The plaintiffs in the case of Marin v. Dave & Buster’s, Inc. S.D.N.Y., No. 1:15-cv-03608 claim that the defendant, Dave & Buster’s, went to great lengths to reduce the number of full-time employees that would become eligible for such healthcare coverage. The complaint went on to state that Dave & Buster’s, in a “preemptive strike against Obamacare,” reduced the working hours of a large number of full-time employees in order to bring them below the 30 hours required to be treated as full-time under ACA.
The class action suit was brought on behalf of the more than 10,000 part-time employees of Dave & Buster’s. The claim was filed under Section 510 of ERISA which, among other things, makes it unlawful for an employer to discharge, fire, suspend, expel, discipline, or discriminate against a participant or beneficiary for the purposes of interfering with such participant’s attainment of any rights under ERISA. Traditionally these types of claims under Section 510 have failed since the employees had no entitlement to benefits not yet accrued under the plan. Prior courts have held that a “plaintiff must show more than simply a lost opportunity to accrue additional benefits” in order to support a claim under Section 510 of ERISA.

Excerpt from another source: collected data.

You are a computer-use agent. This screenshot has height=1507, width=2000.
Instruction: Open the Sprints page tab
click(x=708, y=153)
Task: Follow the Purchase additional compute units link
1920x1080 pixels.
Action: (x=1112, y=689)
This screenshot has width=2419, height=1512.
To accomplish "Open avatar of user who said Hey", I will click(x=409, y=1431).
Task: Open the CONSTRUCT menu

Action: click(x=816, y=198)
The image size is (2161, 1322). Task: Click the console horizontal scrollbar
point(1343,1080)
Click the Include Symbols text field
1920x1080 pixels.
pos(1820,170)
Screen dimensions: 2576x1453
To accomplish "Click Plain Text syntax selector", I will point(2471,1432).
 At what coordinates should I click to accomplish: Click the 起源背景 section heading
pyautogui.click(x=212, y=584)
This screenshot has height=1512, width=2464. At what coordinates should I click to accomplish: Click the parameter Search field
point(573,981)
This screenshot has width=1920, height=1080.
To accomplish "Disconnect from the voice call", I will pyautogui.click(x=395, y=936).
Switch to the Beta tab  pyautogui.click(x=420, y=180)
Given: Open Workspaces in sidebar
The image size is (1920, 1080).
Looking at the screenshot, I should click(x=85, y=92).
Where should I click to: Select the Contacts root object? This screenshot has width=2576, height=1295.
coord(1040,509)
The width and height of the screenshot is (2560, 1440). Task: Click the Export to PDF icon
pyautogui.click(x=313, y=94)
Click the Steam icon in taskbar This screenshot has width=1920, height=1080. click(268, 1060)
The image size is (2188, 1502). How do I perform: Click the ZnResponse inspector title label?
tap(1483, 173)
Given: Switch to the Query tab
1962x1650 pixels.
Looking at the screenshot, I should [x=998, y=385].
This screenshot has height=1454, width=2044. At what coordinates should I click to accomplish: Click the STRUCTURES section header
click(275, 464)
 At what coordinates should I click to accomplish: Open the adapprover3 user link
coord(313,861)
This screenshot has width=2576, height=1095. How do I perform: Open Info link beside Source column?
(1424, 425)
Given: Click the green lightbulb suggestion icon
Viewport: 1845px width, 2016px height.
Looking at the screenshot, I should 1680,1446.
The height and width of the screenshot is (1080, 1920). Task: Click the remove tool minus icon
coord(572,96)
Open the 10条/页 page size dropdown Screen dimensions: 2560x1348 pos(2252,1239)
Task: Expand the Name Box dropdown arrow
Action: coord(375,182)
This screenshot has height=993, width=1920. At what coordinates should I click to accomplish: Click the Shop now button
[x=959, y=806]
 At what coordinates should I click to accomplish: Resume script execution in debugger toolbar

However, the Court found that the Plaintiff had alleged sufficient facts to support a claim that the employer’s unlawfully motivated actions did more than eliminate the potential right such employees might have attained to participate in the plans in the future. That likely would not have been enough to defeat the motion to dismiss the ERISA Section 510 claim. Instead, the Court found that alleged facts support a potential claim that the unlawfully motivated actions of the employer resulted in the reduction in the hours being worked by full-time employees; thus, making them part-time employees and ineligible to continue to participate in such health plans.
The types of actions taken by Dave & Buster’s to reduce their exposure to ACA-imposed coverage were consistent with the type of actions taken by other employers following the passage of ACA. Some employers implemented procedures to ensure that their part-time employees stayed below the 30-hour requirement that would qualify such employee for the health insurance coverage. Other employers took more aggressive approaches that included restructuring their workforce to eliminate full-time employees or to increase their utilization of part-time employees over full-time employees.
The District Court denied Dave & Buster’s motion to dismiss the complaint. With the ruling, the plaintiffs will now have the ability to pursue their claim. This by no way indicates that the plaintiffs will ultimately prevail in their claim. However, should they do so, they will potentially become entitled to a restoration of their health benefits and other lost benefits and wages resulting from their reduction in hours to part-time status. Thus, the Court’s ruling raises significant concerns for Dave & Buster’s and for other employers that implemented similarly aggressive ACA-avoidance strategies.
While this case is a long way from being over, the fact that the complaint survived the motion to dismiss is significant. For those employers that implemented similar strategies in order to combat the costs of ACA, this case should be well worth watching.